I tried following the steps to zero out the corrupt block but after following the steps, I got a ctid of 507578.

database=# \set FETCH_COUNT 1
database=# \pset pager off
Pager usage is off.
database=# SELECT ctid, left(coded_element_key::text, 20) FROM coded_element WHERE ctid >= '(507577,1)';
    ctid    |   left   
------------+----------
 (507577,1) | 30010491
 (507577,2) | 30010507
 (507577,3) | 30010552
 (507577,4) | 30010556
 (507577,5) | 30010559
 (507577,6) | 30010564
 (507577,7) | 30010565
 (507577,8) | 30010625
 ...
 ...
 ...
 (507578,26) | 0A1717281.0002L270&.
 (507578,27) | L270&.*)0000.0000000
 (507578,28) | 30011452
 (507578,29) | -L0092917\x10)*(0117001
 (507578,30) | 0.00003840\x10)*)300114
ERROR:  invalid memory alloc request size 1908473862

The problem is that when I went to my /data/base directory and found the corresponding file for my table, the file was only 1073741824 bytes.

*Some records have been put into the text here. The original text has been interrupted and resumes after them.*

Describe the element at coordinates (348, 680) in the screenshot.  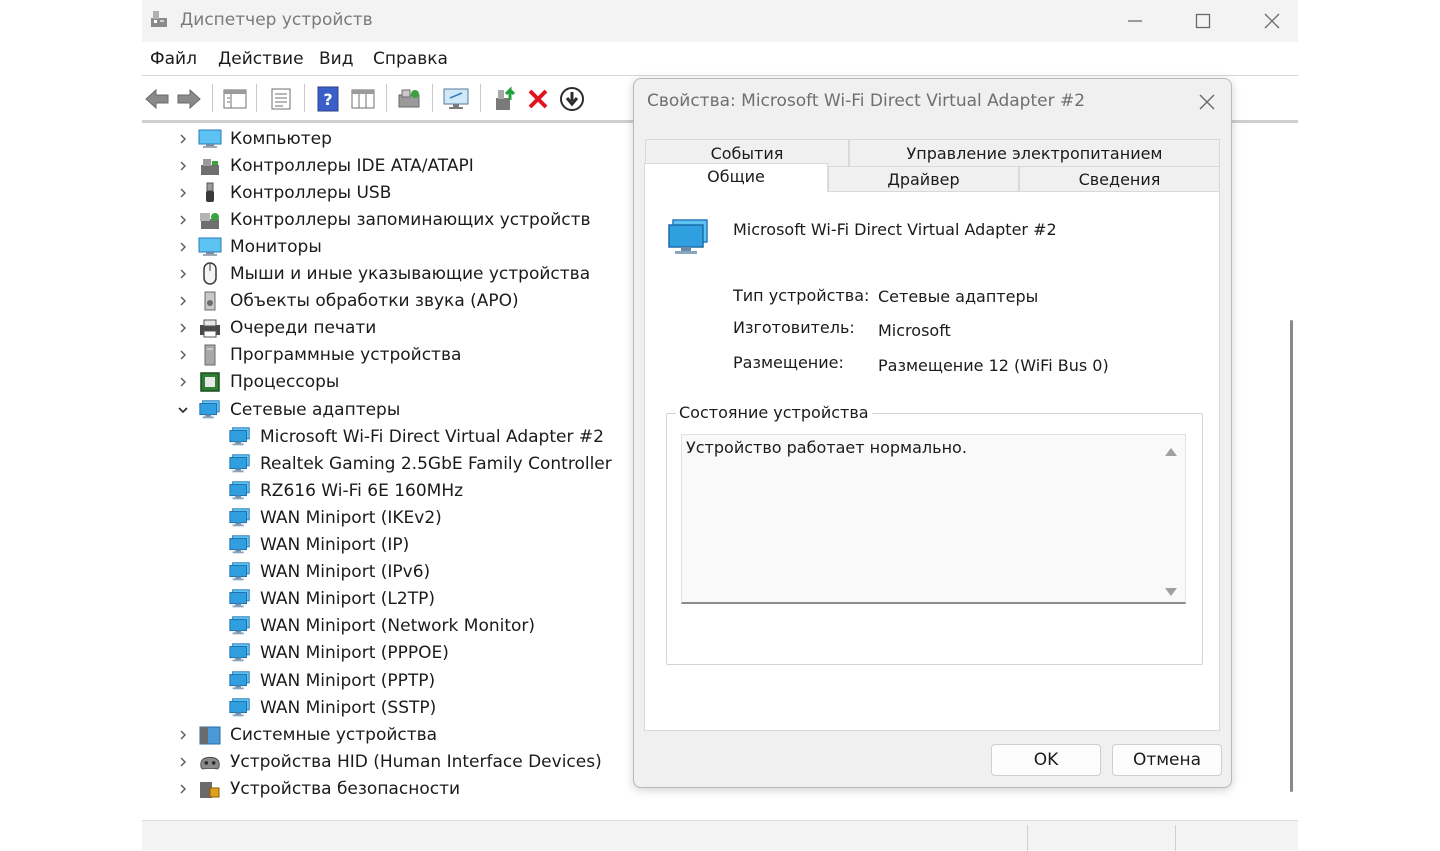
I see `tree-device-label: WAN Miniport (PPTP)` at that location.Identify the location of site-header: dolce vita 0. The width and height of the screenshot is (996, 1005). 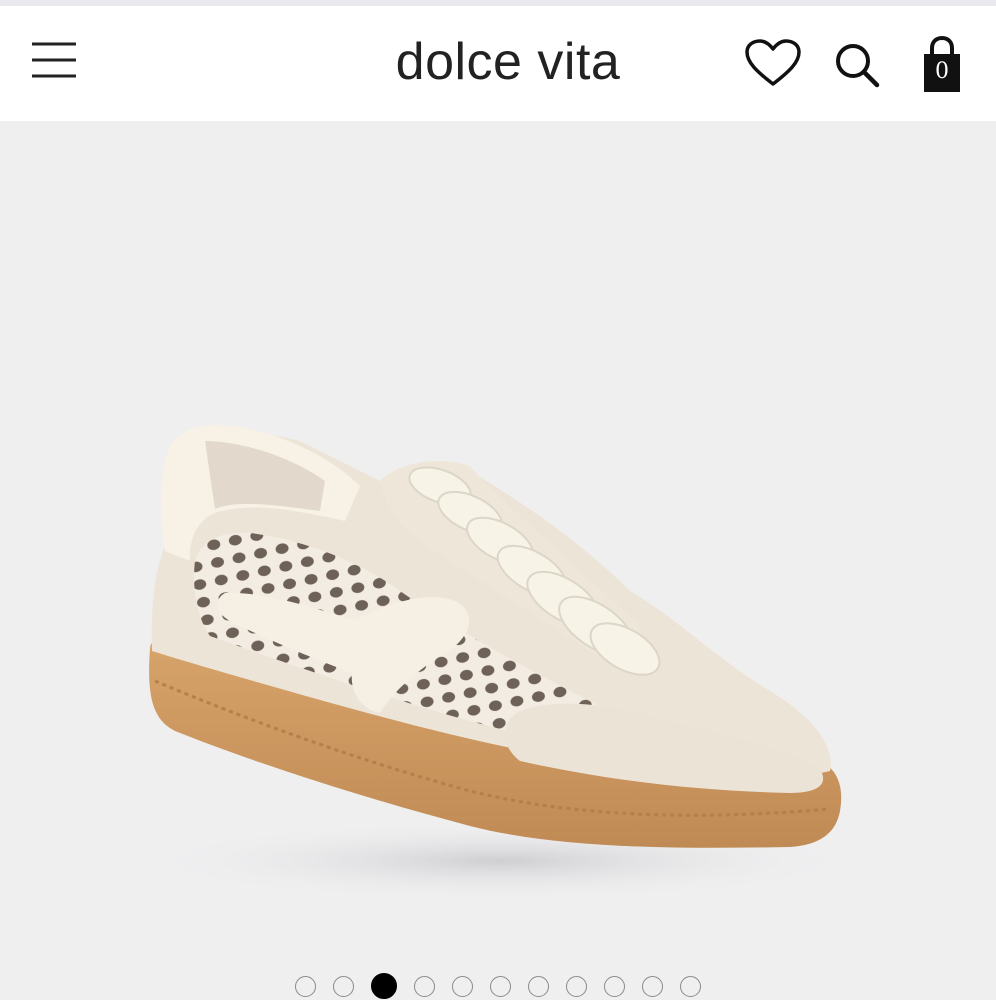
(498, 64).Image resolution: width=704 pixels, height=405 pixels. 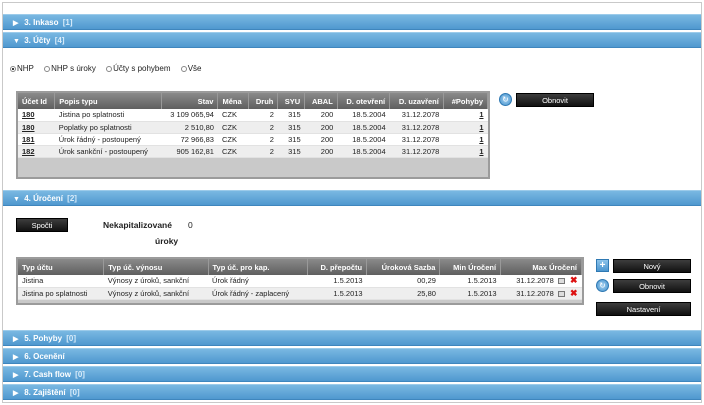 I want to click on calculate-button: Spočti, so click(x=42, y=225).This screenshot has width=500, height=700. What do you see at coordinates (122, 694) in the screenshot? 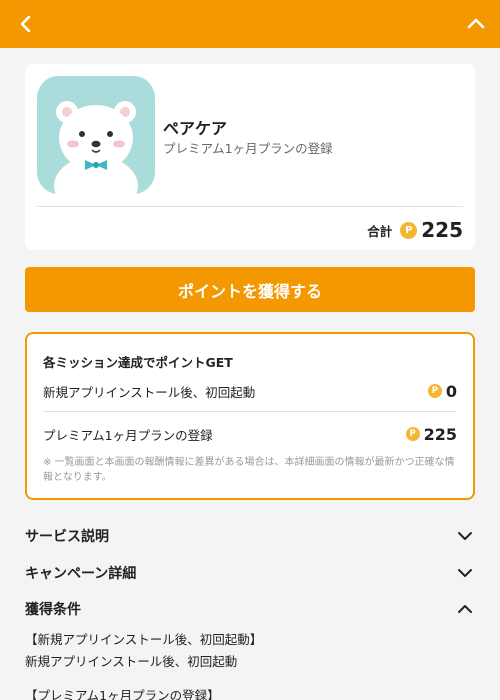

With a block size of 8192 bytes this only gives me a block count of 131072, way under the 507578 value where the supposed corruption is. Is this the correct way to determine the block offset or is there a different way?


Solution

  • PostgreSQL stores the table data in files of 1GB in size.

    Assuming that the result of

    SELECT relfilenode
    FROM pg_class
    WHERE relname = 'coded_element';
    

    is 12345, those files would be called 12345, 12345.1, 12345.2 and so on.

    Since each of these 1GB segments contains 131072 blocks, block 507578 is actually block 114362 in 12345.4.

    The data corruption is either in that block or the following one.

    At this point, make sure you have a backup the complete data directory.

    To zero out block 507578, you can use

    dd if=/dev/zero of=12345.4 bs=8192 seek=114362 count=1 conv=notrunc,nocreat,fsync
    

    If that doesn't do the trick, try the next block.

    To salvage data from the block before zeroing it, you can use the pageinspect extension.